On March 19, 1987, following the revelation of a pay-off to Hahn, Bakker resigned from PTL. Bakker acknowledged he met Hahn at a hotel room in Clearwater, Florida, but denied raping her except he totally did because he’s a creepy rapey man. Following Bakker's resignation as PTL head, he was succeeded in late March 1987, by Jerry Falwell – you know, that scumbag who created a fake university in Virginia that has never offered a legitimate science course. Later that summer, as donations sharply declined in the wake of Bakker's resignation and the end of the Bakkers' popular PTL Club TV show, because rape, Falwell raised $20 million to help keep the Heritage USA Theme Park solvent, including a well-publicized water slide plunge there. Let’s hope there was holy water flowing down that water slide!

Falwell, being horrible and gross himself called Bakker a liar, an embezzler, a sexual deviant, and “the greatest scab and cancer on the face of Christianity in 2,000 years of church history” because he wanted to save face to keep taking money from poor, uneducated, less-fortunate people. In 1988, Falwell said that the Bakker scandal had “strengthened broadcast evangelism and made Christianity stronger, more mature and more committed”, which was a big fat Donald Trump-like lie. The same year Jim Bakker left PTL, a Pastor, Rev. Edward J. Brown who was at that time living in Atlanta GA, and a member of Bishop Earl Paulks Church, Chapel Hill Harvester Church; which would later become a home for Jay Bakker as he was taken in by founding Pastors Don and Clariece Paulk. Jay lived in their home and was raised and loved as though he was their son. Rev. Ed Brown made national news when it got out to the media that he had met with Jim Bakker and others to inform Jim that Rev. Brown and some other men had the ability to come up with the millions it would take to purchase PTL back, get rid of Jerry, hold it, and keep it going for Jim and Tammy.
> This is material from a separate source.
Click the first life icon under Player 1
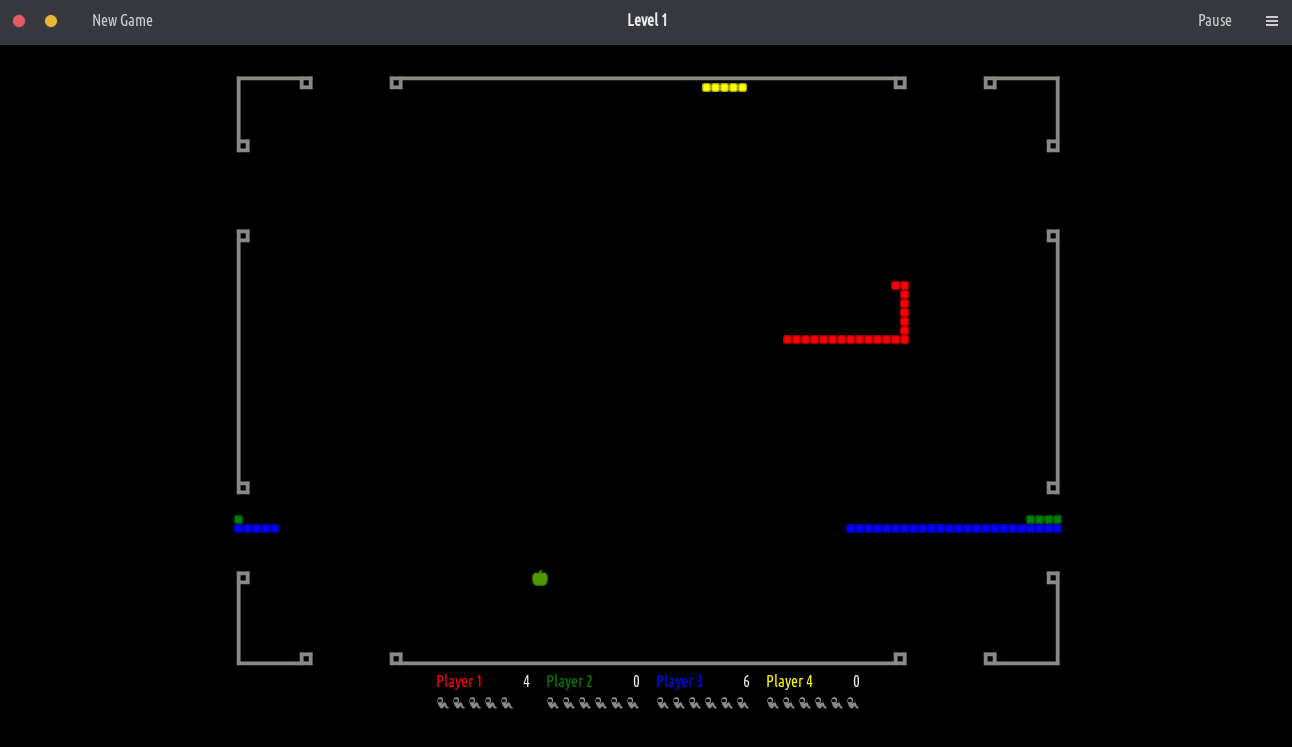 pyautogui.click(x=443, y=703)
They agreed. Rev. Brown flew out of the US to get the funds needed and returned only to be told by Falwell that the price was now double. Rev. Brown made another trip and came back with the money, only to be told that it doubled again. Jerry Falwell had no intentions of taking money for what he saw as his keys to the TV network that could give him an unlimited stream of income. Bakker's son, Jay, wrote in 2001 that the Bakkers felt betrayed by Falwell, whom they thought, at the time of Bakker's resignation, intended to help in Bakker's eventual restoration as head of the PTL ministry organization.
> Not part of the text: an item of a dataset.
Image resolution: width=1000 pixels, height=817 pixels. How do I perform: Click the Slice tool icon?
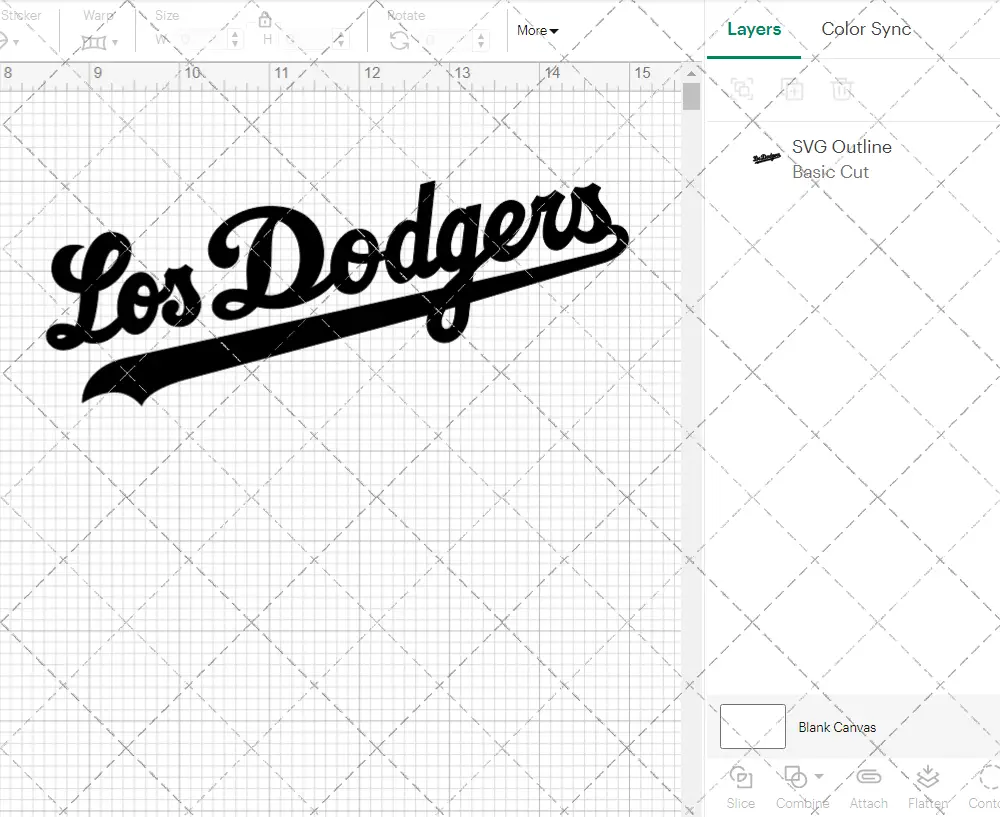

Fraud Conviction and Inevitable Incarceration

Following a 16-month Federal grand jury probe, Bakker was indicted in 1988 on eight counts of mail fraud, 15 counts of wire fraud and one count of conspiracy to tell lies and steal from people. In 1989, after a five-week trial which began on August 28 in Charlotte, the jury found him guilty on all 24 counts, and Judge Robert Daniel Potter sentenced him to 45 years in federal prison and a $500,000 fine. He served time in the Federal Medical Center, Rochester, in Rochester, Minnesota.
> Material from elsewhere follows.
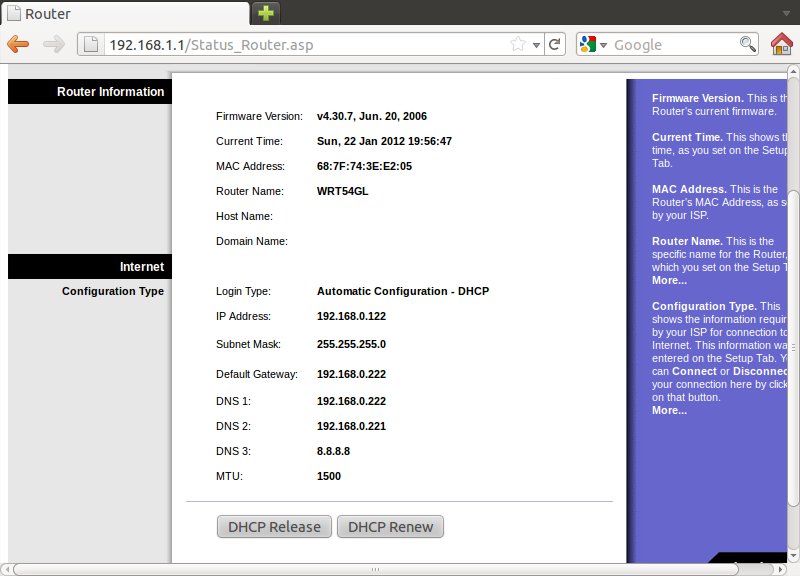The image size is (800, 576).
Task: Click the search magnifier icon
Action: 747,44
In February 1991, the United States Court of Appeals for the Fourth Circuit upheld Bakker's conviction on the fraud and conspiracy charges, but voided Bakker's 45-year sentence, as well as the $500,000 fine, and ordered that a new sentencing hearing be held. The court held that Potter's statement at sentencing that Bakker's actions resulted in “those of us who do have a religion” being lampooned as “saps from money-grubbing preachers or priests” was evidence that he had injected his own religious beliefs into considering Bakker's sentence.

On November 16, 1992, a sentence reduction hearing was held. Bakker's sentence was reduced to eight years, which was a crime in itself. Are you really still reading this? Stop giving this piece of moldy dog poop your attention. Go read a book or something.